[PATCH v2 00/13] optimise registered buffer/file updates

From: Pavel Begunkov
Date: Tue Apr 04 2023 - 08:40:56 EST


The patchset optimises registered files and buffers updates / removals,
The rsrc-update-bench test showes 11x improvement (1040K -> 11468K
updates / sec). It also improves latency by eliminating rcu grace
period waiting and bouncing it to another worker, and reduces
memory footprint by removing percpu refs.

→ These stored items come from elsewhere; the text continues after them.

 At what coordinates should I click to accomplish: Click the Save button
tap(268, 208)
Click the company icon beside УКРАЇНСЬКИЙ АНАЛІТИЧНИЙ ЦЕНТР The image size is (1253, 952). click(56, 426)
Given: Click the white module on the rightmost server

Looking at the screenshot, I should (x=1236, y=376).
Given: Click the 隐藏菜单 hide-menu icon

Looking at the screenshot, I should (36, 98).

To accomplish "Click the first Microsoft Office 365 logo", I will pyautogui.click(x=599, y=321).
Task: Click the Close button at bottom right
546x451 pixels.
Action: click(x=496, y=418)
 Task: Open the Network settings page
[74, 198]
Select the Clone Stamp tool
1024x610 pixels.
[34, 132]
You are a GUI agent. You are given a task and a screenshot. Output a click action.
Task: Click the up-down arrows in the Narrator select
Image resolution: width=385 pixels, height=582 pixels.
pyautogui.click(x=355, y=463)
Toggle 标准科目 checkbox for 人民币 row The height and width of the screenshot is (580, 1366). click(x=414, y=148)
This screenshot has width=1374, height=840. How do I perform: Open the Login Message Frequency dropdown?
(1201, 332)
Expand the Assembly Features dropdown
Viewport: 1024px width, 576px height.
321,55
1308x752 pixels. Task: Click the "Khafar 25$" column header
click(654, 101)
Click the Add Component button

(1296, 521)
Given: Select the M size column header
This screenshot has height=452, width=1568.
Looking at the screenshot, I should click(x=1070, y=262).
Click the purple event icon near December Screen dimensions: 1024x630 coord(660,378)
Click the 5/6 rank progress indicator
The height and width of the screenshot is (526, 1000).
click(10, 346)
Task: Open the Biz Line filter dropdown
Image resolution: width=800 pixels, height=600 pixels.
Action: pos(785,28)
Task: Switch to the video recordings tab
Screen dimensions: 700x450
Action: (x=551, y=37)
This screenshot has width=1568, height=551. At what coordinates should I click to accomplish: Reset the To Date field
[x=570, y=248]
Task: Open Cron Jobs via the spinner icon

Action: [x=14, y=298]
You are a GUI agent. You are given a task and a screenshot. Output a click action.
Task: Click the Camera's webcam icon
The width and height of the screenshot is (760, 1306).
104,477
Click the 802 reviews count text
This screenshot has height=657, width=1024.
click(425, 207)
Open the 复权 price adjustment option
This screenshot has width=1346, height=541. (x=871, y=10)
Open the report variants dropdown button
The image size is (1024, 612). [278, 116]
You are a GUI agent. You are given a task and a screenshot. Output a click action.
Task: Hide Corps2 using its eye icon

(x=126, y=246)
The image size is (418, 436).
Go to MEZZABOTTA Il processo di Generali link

That's quite important for apps updating files/buffers with medium or
higher frequency as updates are slow and expensive, and it currently
takes quite a number of IO requests per update to make using fixed
files/buffers worthwhile.

Another upside is that it makes it simpler, patch 9 removes very
convoluted synchronisation via flush_delayed_work() from the quiesce
path.

v2: rebase, add patches 12 and 13 to remove the last pair atomics out
of the path and to limit caching.

Pavel Begunkov (13):
io_uring/rsrc: use non-pcpu refcounts for nodes
io_uring/rsrc: keep cached refs per node
io_uring: don't put nodes under spinlocks
io_uring: io_free_req() via tw
io_uring/rsrc: protect node refs with uring_lock
io_uring/rsrc: kill rsrc_ref_lock
io_uring/rsrc: rename rsrc_list
io_uring/rsrc: optimise io_rsrc_put allocation
io_uring/rsrc: don't offload node free
io_uring/rsrc: cache struct io_rsrc_node
io_uring/rsrc: add lockdep sanity checks
io_uring/rsrc: optimise io_rsrc_data refcounting
io_uring/rsrc: add custom limit for node caching

include/linux/io_uring_types.h | 8 +-
io_uring/alloc_cache.h | 6 +-
io_uring/io_uring.c | 54 ++++++----
io_uring/rsrc.c | 176 ++++++++++++---------------------
io_uring/rsrc.h | 58 +++++------
5 files changed, 136 insertions(+), 166 deletions(-)

--
2.39.1